Whenever we approach a proof, a good first strategy is to see what we can extract from the premises. If we have a premise that is an AND statement, then we can use `∧e1`

and then `∧e2`

to extract both its left and right side as separate claims. So we start our proof like this:

```
p ∧ (q ∧ r) ⊢ r ∧ p
{
1. p ∧ (q ∧ r) premise
2. p ∧e1 1
3. q ∧ r ∧e2 1
...
}
```

But now we have a new AND statement as a claim – `q ∧ r`

. We can again use both `∧e1`

and `∧e2`

to extract each side separately:

```
p ∧ (q ∧ r) ⊢ r ∧ p
{
1. p ∧ (q ∧ r) premise
2. p ∧e1 1
3. q ∧ r ∧e2 1
4. q ∧e1 3
5. r ∧e2 3
...
}
```

Now that we have done all we can with our premises and the resulting statements, we examine our conclusion. Whenever our conclusion is a conjunction (AND statement), we know that we must separately show both the left side and the right side of that conclusion. Then, we can use `∧i`

to put those sides together into our goal AND statement.

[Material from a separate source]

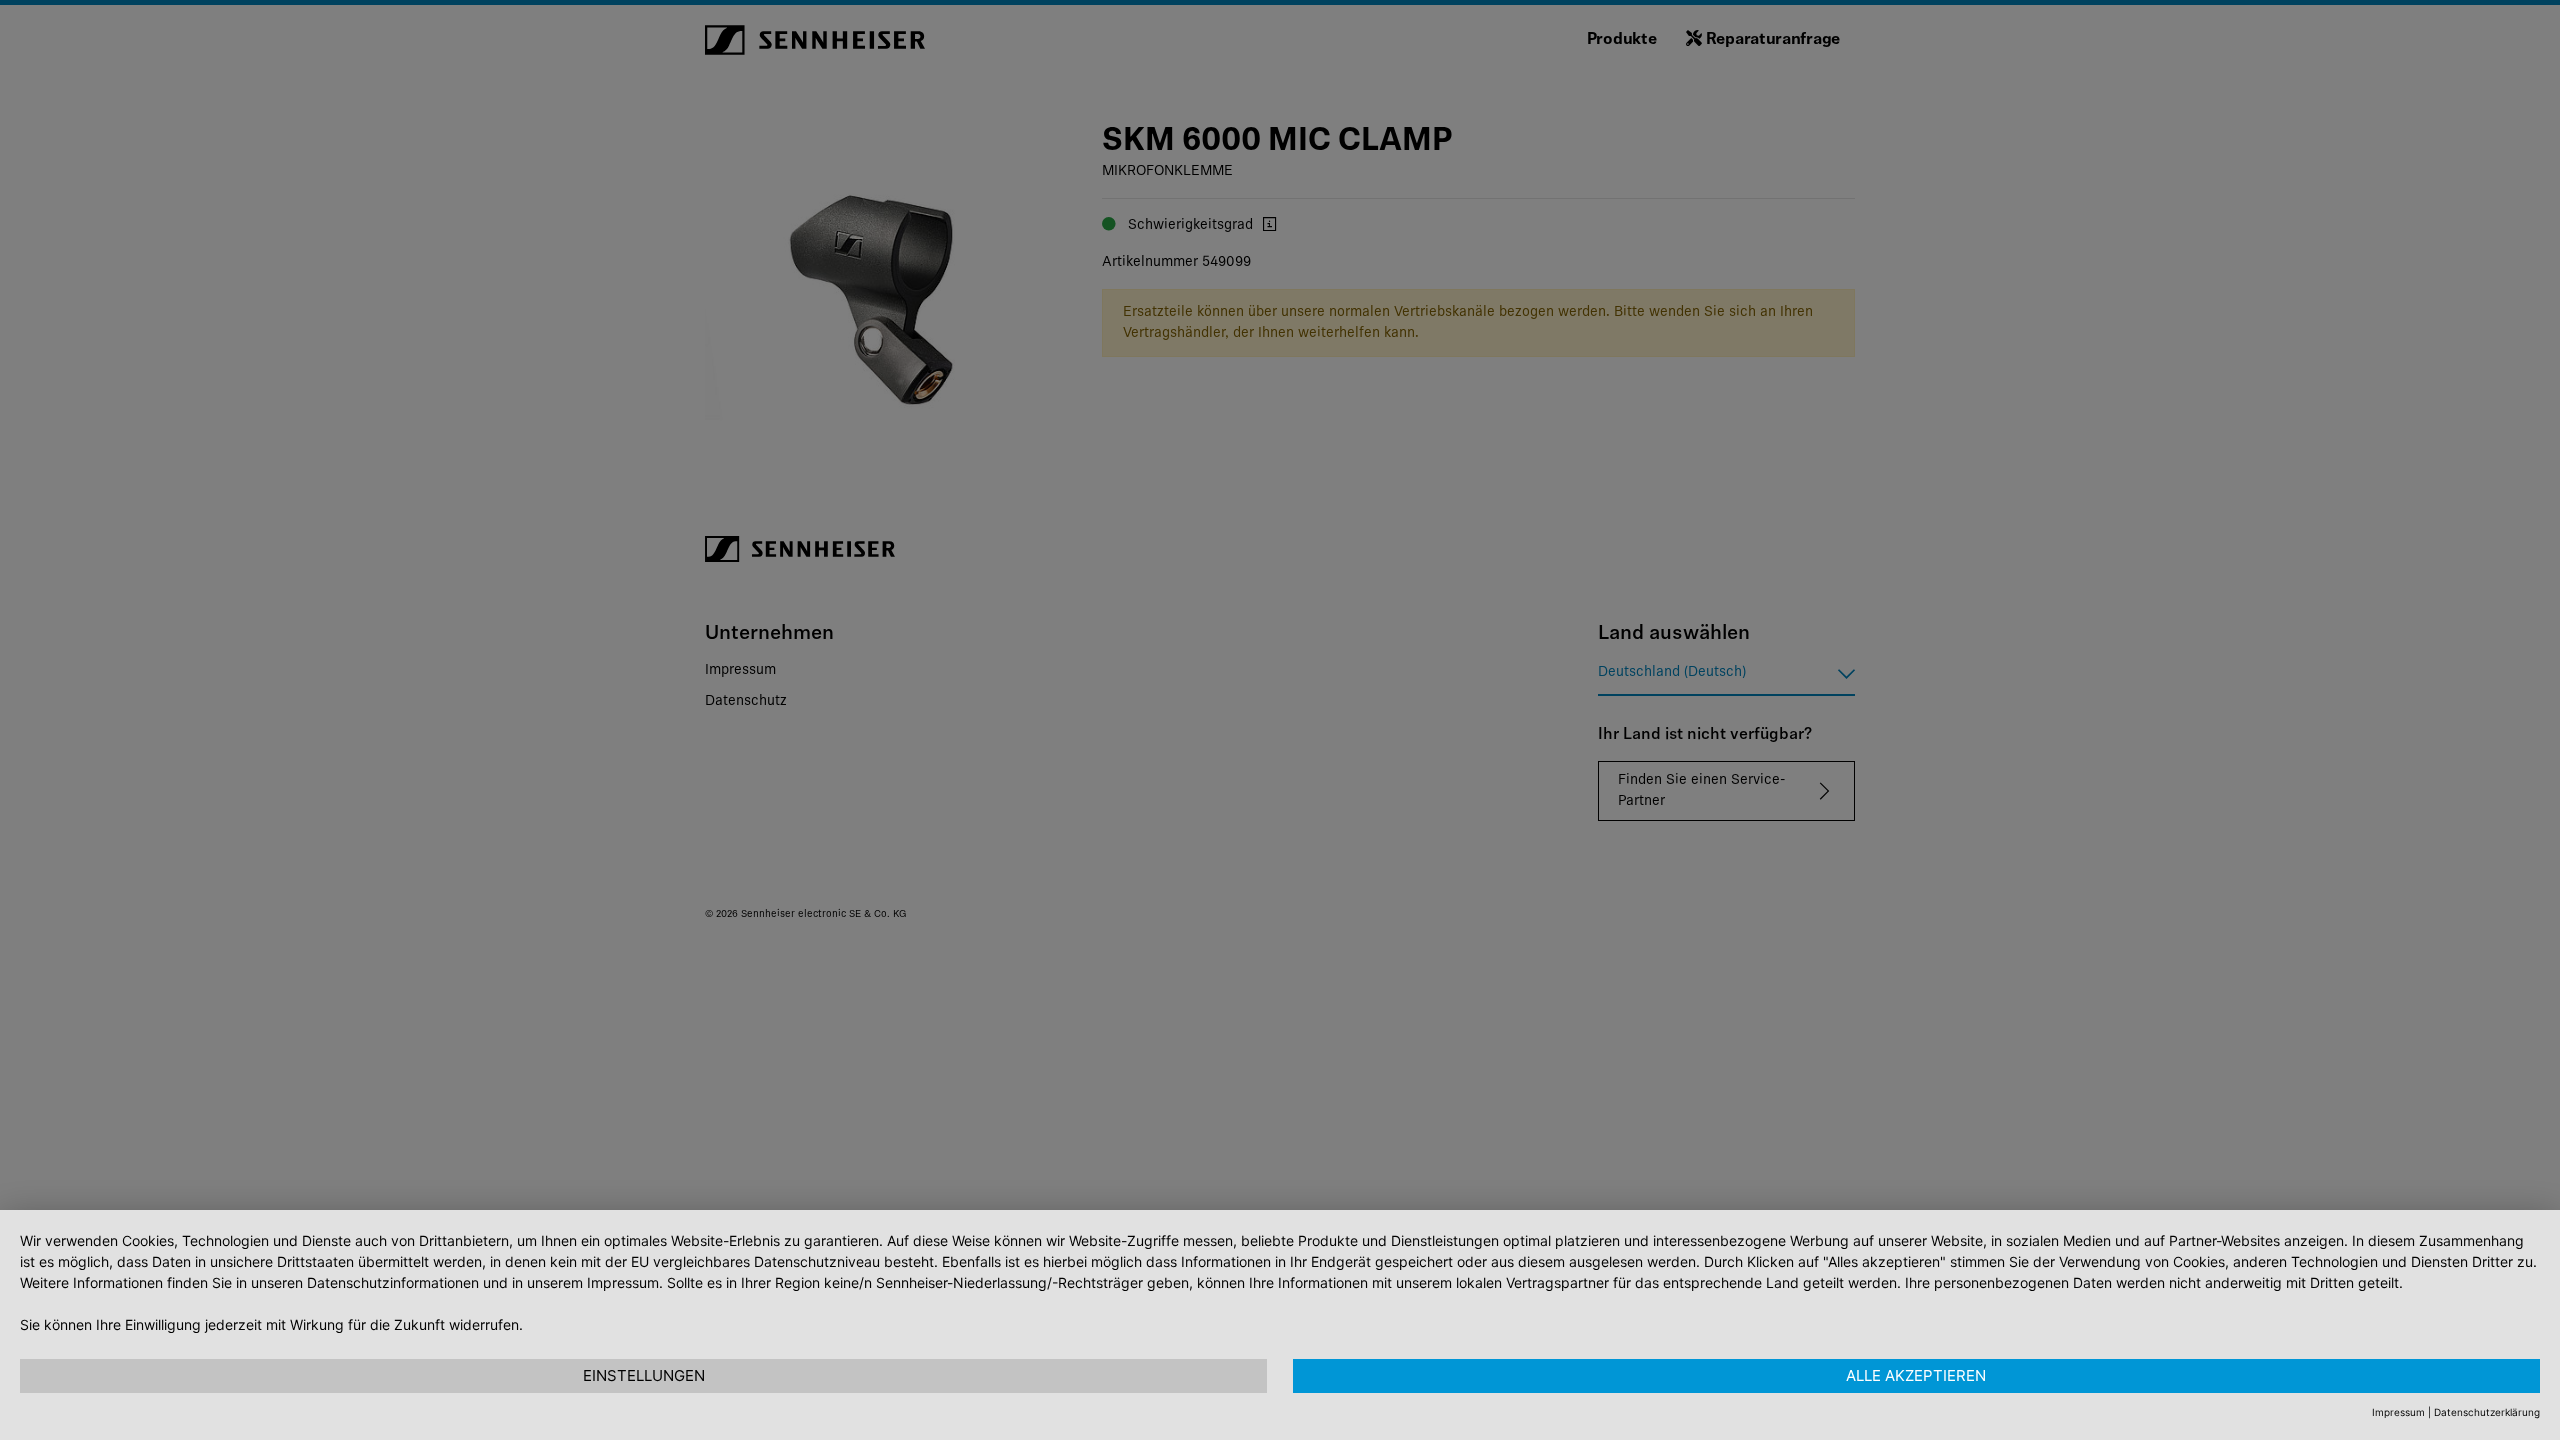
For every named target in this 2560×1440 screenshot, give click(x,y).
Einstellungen (644, 1375)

In this example, we have already proved both sides of our goal AND statement – `r`

(from line 5) and `p`

(from line 2). All that remains is to use `∧i`

to put them together:

```
p ∧ (q ∧ r) ⊢ r ∧ p
{
1. p ∧ (q ∧ r) premise
2. p ∧e1 1
3. q ∧ r ∧e2 1
4. q ∧e1 3
5. r ∧e2 3
6. r ∧ p ∧i 5 2
}
```

## Example 2

Suppose we want to prove the following sequent:

`p ∧ q ∧ r, a ∧ (t ∨ s) ⊢ q ∧ (t ∨ s)`

We again try to use AND-elimination to extract what we can from our premises. We might try something like this:

```
p ∧ q ∧ r, a ∧ (t ∨ s) ⊢ q ∧ (t ∨ s)
{
1. p ∧ q ∧ r premise
2. a ∧ (t ∨ s) premise
3. p ∧e1 1 //NO ¬ Won't work.
...
}
```

However, we get into trouble when we try to use `∧e1`

to extract the left side of the premise `p ∧ q ∧ r`

. The problem has to do with operator precedence – we recall that `∧`

operators are processed from left to right, which means that `p ∧ q ∧ r`

is equivalent to `(p ∧ q) ∧ r`

. By reminding ourselves of the “hidden parentheses”, we see that when we use `∧e1`

on the premise `p ∧ q ∧ r`

, we extract `p ∧ q`

. Similarly, `∧e2`

will extract `r`

.

We try again to extract what we can from our premises:

```
p ∧ q ∧ r, a ∧ (t ∨ s) ⊢ q ∧ (t ∨ s)
{
1. p ∧ q ∧ r premise
2. a ∧ (t ∨ s) premise
3. p ∧ q ∧e1 1
4. r ∧e2 1
5. a ∧e1 2
6. t ∨ s ∧e2 2
...
}
```

As before, we look at our resulting claims – we see a `p ∧ q`

, and we know that we can use AND elimination again to extract both sides. Now we have:

```
p ∧ q ∧ r, a ∧ (t ∨ s) ⊢ q ∧ (t ∨ s)
{
1. p ∧ q ∧ r premise
2. a ∧ (t ∨ s) premise
3. p ∧ q ∧e1 1
4. r ∧e2 1
5. a ∧e1 2
6. t ∨ s ∧e2 2
7. p ∧e1 3
8. q ∧e2 3
...
}
```

Now, we look at what we are trying to prove – `q ∧ (t ∨ s)`

. Since its top-level operator is the AND, we know that we must separately prove `q`

and `t ∨ s`

. Then, we can use AND introduction to put the two pieces together to match our conclusion. We see that we already have `q`

on line 8 and `t ∨ s`

on line 6, so we add our final line to finish the proof:

```
p ∧ q ∧ r, a ∧ (t ∨ s) ⊢ q ∧ (t ∨ s)
{
1. p ∧ q ∧ r premise
2. a ∧ (t ∨ s) premise
3. p ∧ q ∧e1 1
4. r ∧e2 1
5. a ∧e1 2
6. t ∨ s ∧e2 2
7. p ∧e1 3
8. q ∧e2 3
9. q ∧ (t ∨ s) ∧i 8 6
}
```

You might notice that lines 5 and 7 were not needed, as both `p`

and `a`

were not part of the conclusion. That’s true – we could have eliminated those steps. However, it’s a good idea to extract as much information as possible while you are getting used to doing these proofs – it doesn’t hurt to have extra claims, and you may find that you end up needing them.